Cancer stem cells have been identified as possible culprits driving metastasis and making this disease stage particularly resistant to current therapies6. Although being a minor fraction of cells in a tumour, just a single cancer stem cell isolated from a human tumour has been shown to be capable of generating a new tumour when put into a mouse. Most other cancer cells in a tumour cannot do this trick. Recent studies suggested that cancer stem cells are even enriched under certain chemotherapies because they divide less frequently and are more resistant to such drugs than their proliferating progeny7. Provided proper target antigens can be identified on cancer stem cells, immune cells redirected through the next generation of antibody- based therapeutics appear well-suited to tackle metastasis at its root cause, with the promise of cure.

In summary, the key challenges for the development of new therapeutic antibodies are to safely enhance their potency for improved treatment of localised disease and, at the same time, for elimination of tumour cells that have spread throughout the body where they form the seeds of future metastatic disease.

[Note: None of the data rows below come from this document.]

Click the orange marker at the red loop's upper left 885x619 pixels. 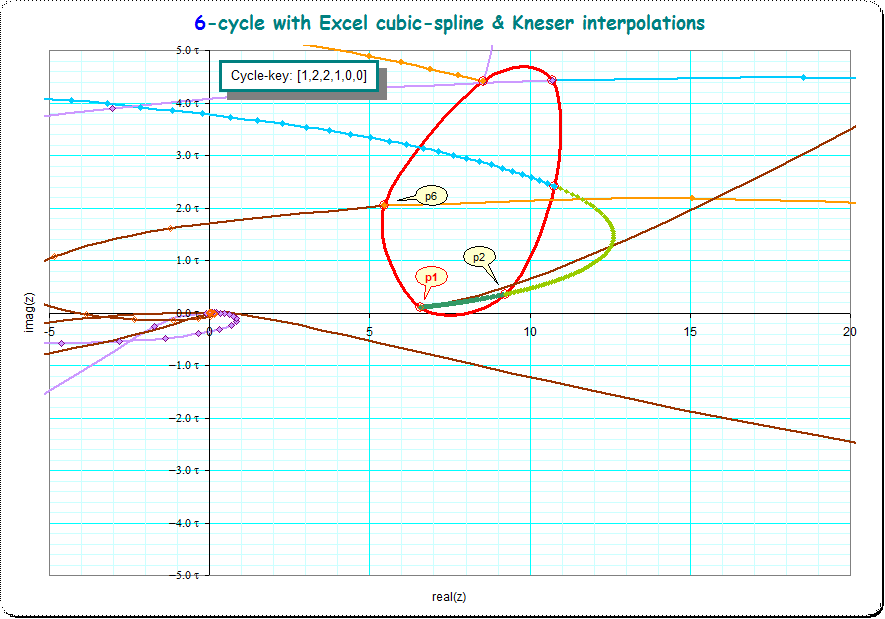[x=483, y=81]
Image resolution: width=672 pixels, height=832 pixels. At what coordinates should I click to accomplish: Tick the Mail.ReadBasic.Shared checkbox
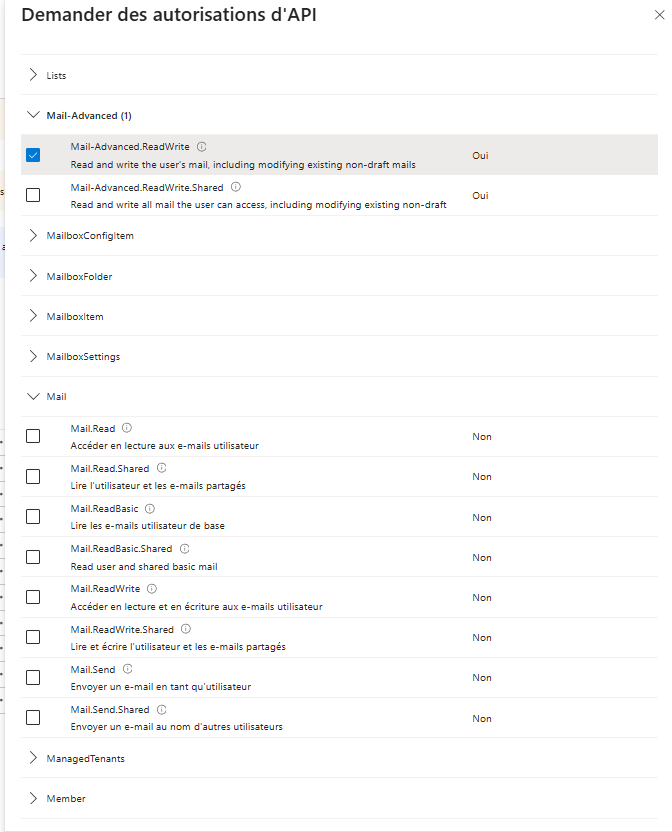click(x=33, y=557)
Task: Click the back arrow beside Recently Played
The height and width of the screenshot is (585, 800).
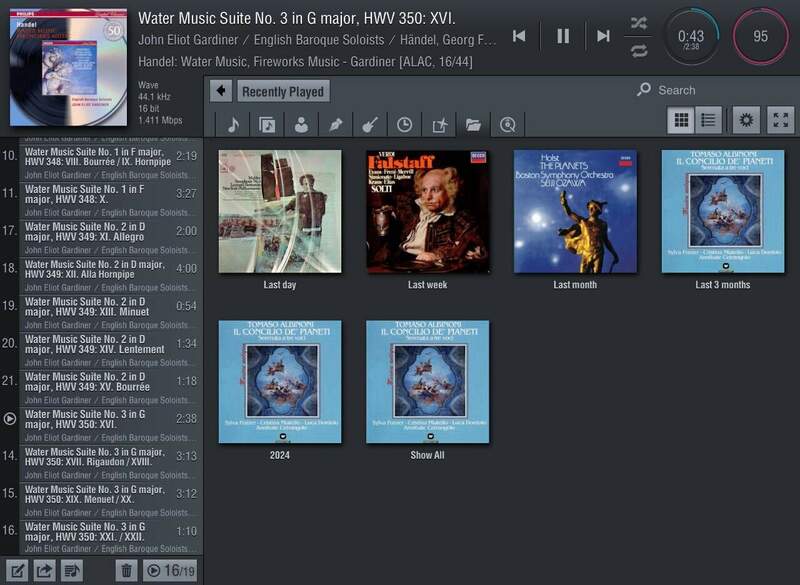Action: 221,91
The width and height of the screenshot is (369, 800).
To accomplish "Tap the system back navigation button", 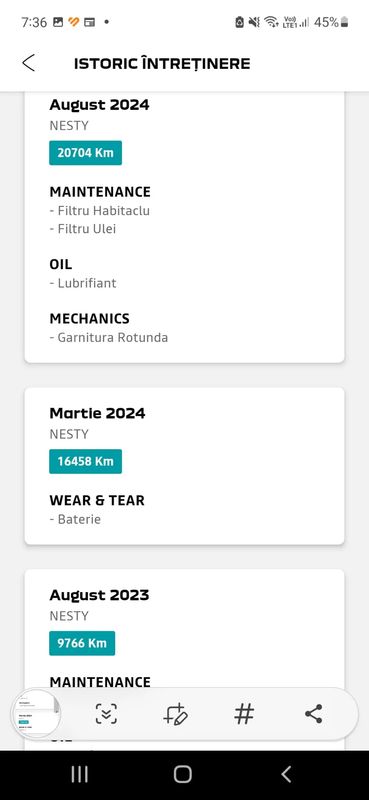I will (286, 774).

Only when both challenges are met will we see significant improvements for cancer patients. T-cell-recruiting antibodies with their dual activity– an outstanding potency of tackling both localised and minimal residual disease, and a builtin search and destroy mechanism – appear wellpositioned to make a significant contribution to future antibody therapies for cancer. DDW

Dr Patrick A. Baeuerle is Professor for Immunology, Senior Vice President and Chief Scientific Officer at Micromet AG. He holds a PhD in biology from Munich University, and did postdoctoral research at the MIT. Dr Baeuerle is Germany’s most frequently cited biomedical scientist of the past decade, and 38th worldwide.

References

1 Galon, J et al. Science 313, 1960 (2006).

2 Dudley, ME et al. J. Clin. Oncol. 23, 2346 (2003).

3 Morgan, RA et al. Science 314, 126 (2006).

4 Baeuerle, PA et al. Drugs of the Future, in press (2008).

5 Bargou, RC et al. Blood (ASH Annual Meeting Abstracts), Dec. 2007.

6 Pan, CX et al. Future Oncol 2006; 2: 723-31.

7 Hermann, CP et al. Cell Stem Cell 2007; 1: 313-23.